■ Challenge: From the forum thread about filtering PDF files below, set down word for word the part that opens with the words containing "With PDF documents" and closes with "kind of trouble?".

■ Supplied passage:

· · · ·

Using file in terminal, the file type returned was the same as what magic returned. I tried on 2 different .docx downloaded from 2 different sites, files were not zipped at download time and after.

jesuisbenjamin
November 11th, 2009, 08:44 PM
Hello forum,

Although my project is going forward, i am stumbling on a new issue:

My program finds all pdf-, odt- and doc- documents, it converts them into text to search for a regular expression and return the names of the documents with a match.

With PDF documents i use pyPdf to convert them to text -- it works fine. However there are two kinds of PDF: those with alphanumeric content and those which are an image. When an image-pdf is passed in pyPdf, it gets in trouble.

So i would like to filter image- from alphanumeric-PDFs, but magic in IDLE or file in the shell both return the same file type for each type of PDF.

How can i filter these?

Thanks

lavinog
November 13th, 2009, 08:02 AM
what kind of trouble?

· · · ·

■ Information shown:

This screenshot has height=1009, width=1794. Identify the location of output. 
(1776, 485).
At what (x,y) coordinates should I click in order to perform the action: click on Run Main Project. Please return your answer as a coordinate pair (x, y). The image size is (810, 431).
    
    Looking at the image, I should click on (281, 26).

· · · ·

■ Result of the exercise:
With PDF documents i use pyPdf to convert them to text -- it works fine. However there are two kinds of PDF: those with alphanumeric content and those which are an image. When an image-pdf is passed in pyPdf, it gets in trouble.

So i would like to filter image- from alphanumeric-PDFs, but magic in IDLE or file in the shell both return the same file type for each type of PDF.

How can i filter these?

Thanks

lavinog
November 13th, 2009, 08:02 AM
what kind of trouble?